#### What to do
In the data that follows, count the lines in which the word "icon" occurs, and report that figure alone.

======

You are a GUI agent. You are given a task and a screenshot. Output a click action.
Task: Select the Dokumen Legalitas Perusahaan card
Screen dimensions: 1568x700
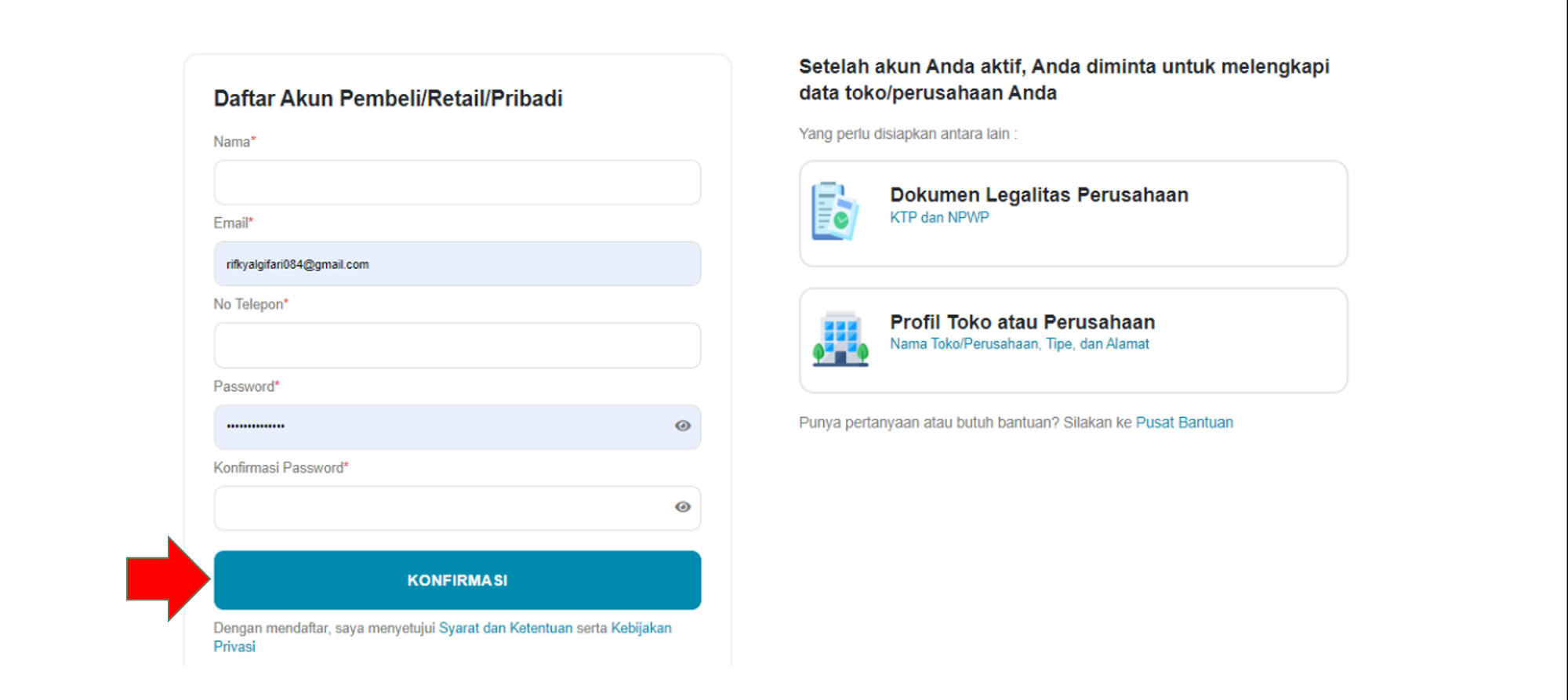1073,214
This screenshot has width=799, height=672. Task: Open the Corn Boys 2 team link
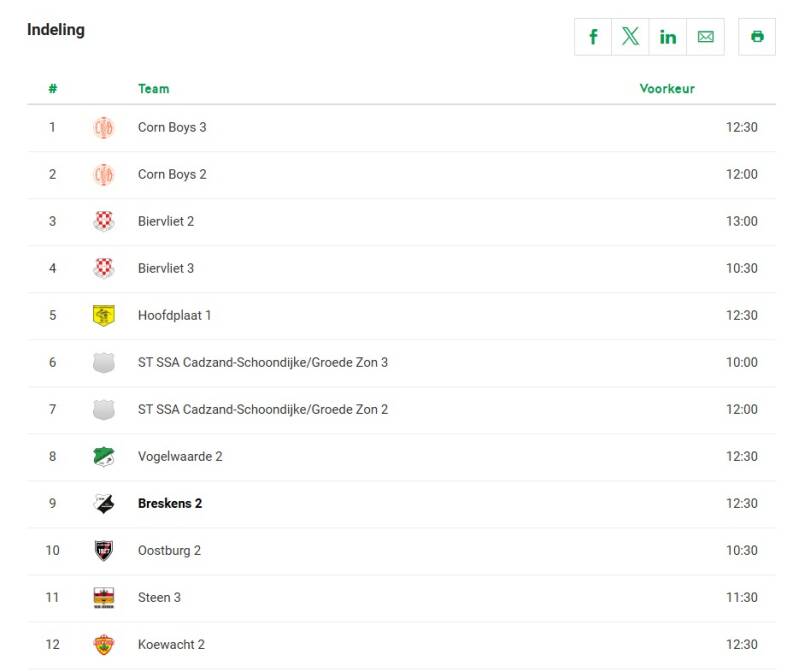172,174
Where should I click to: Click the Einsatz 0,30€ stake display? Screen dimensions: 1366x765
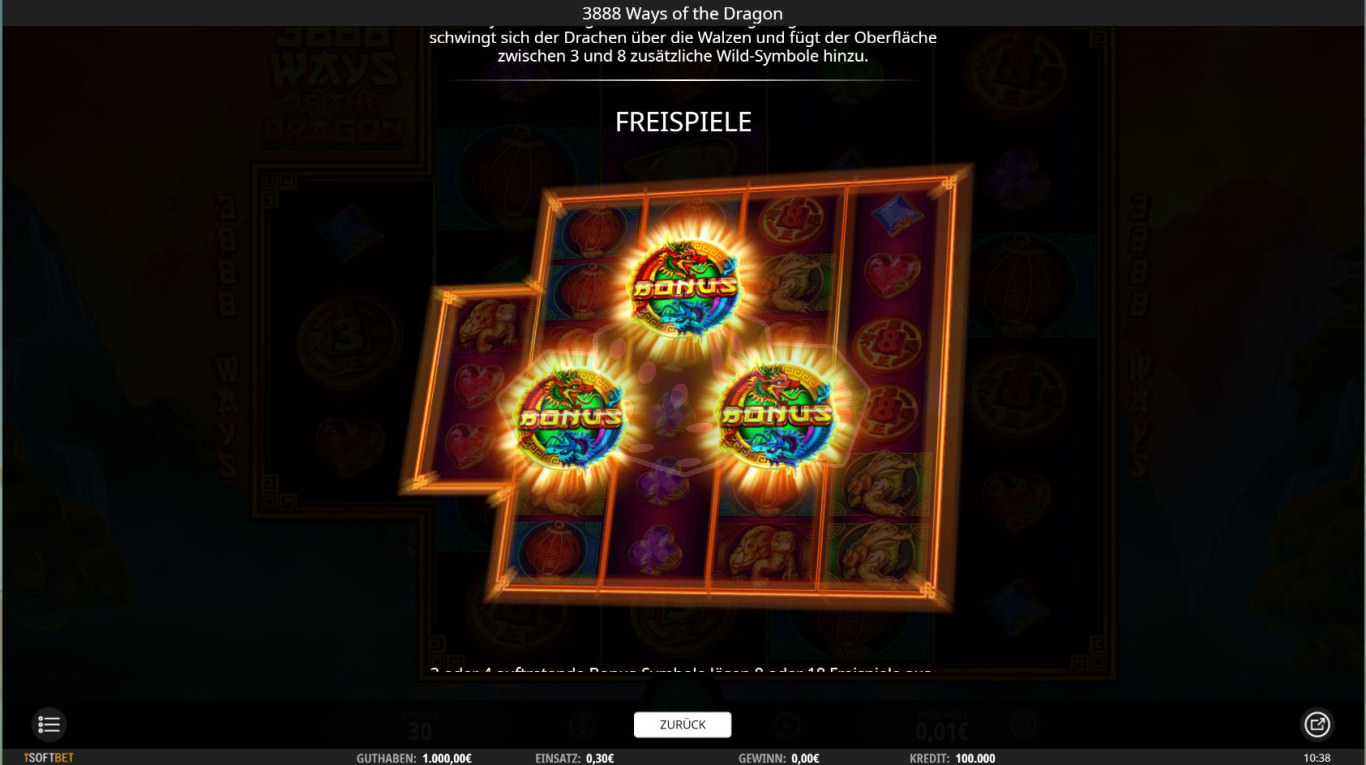click(x=575, y=758)
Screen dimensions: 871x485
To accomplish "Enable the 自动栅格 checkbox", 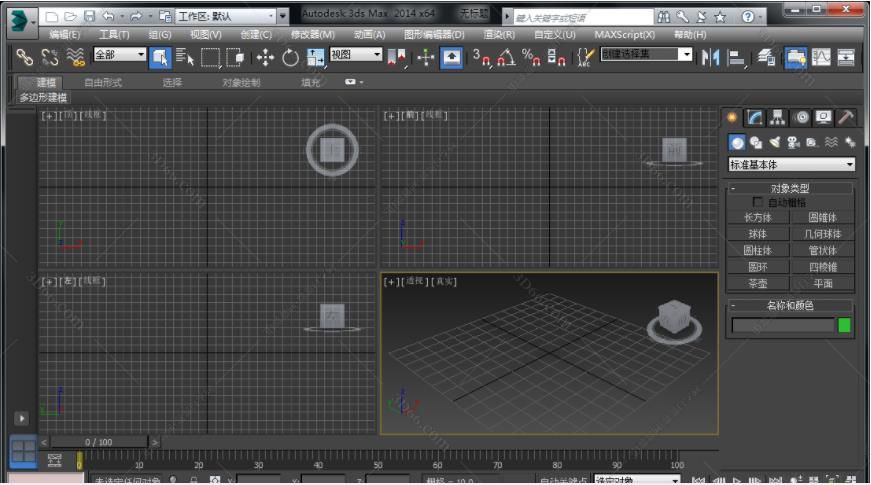I will [758, 202].
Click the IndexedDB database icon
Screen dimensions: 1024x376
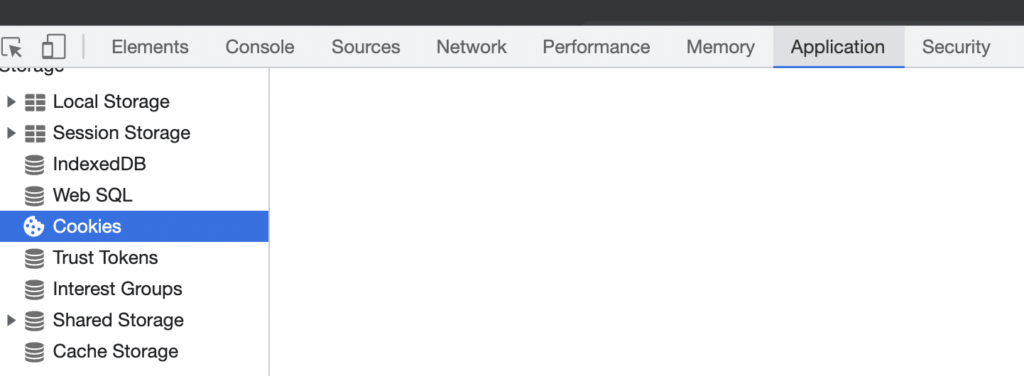pyautogui.click(x=34, y=164)
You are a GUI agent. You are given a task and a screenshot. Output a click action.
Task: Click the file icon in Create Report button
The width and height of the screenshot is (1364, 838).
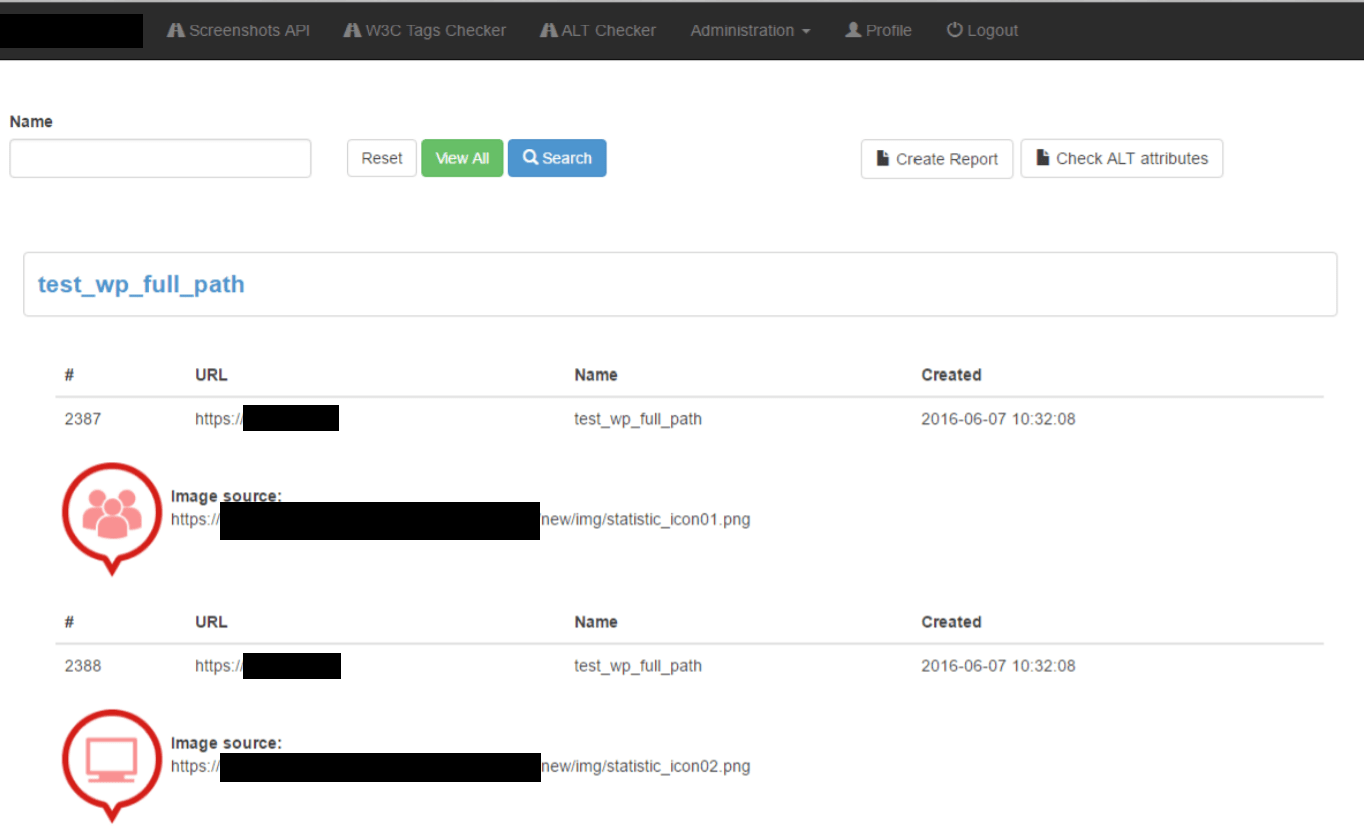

======

#### Solved exercise
2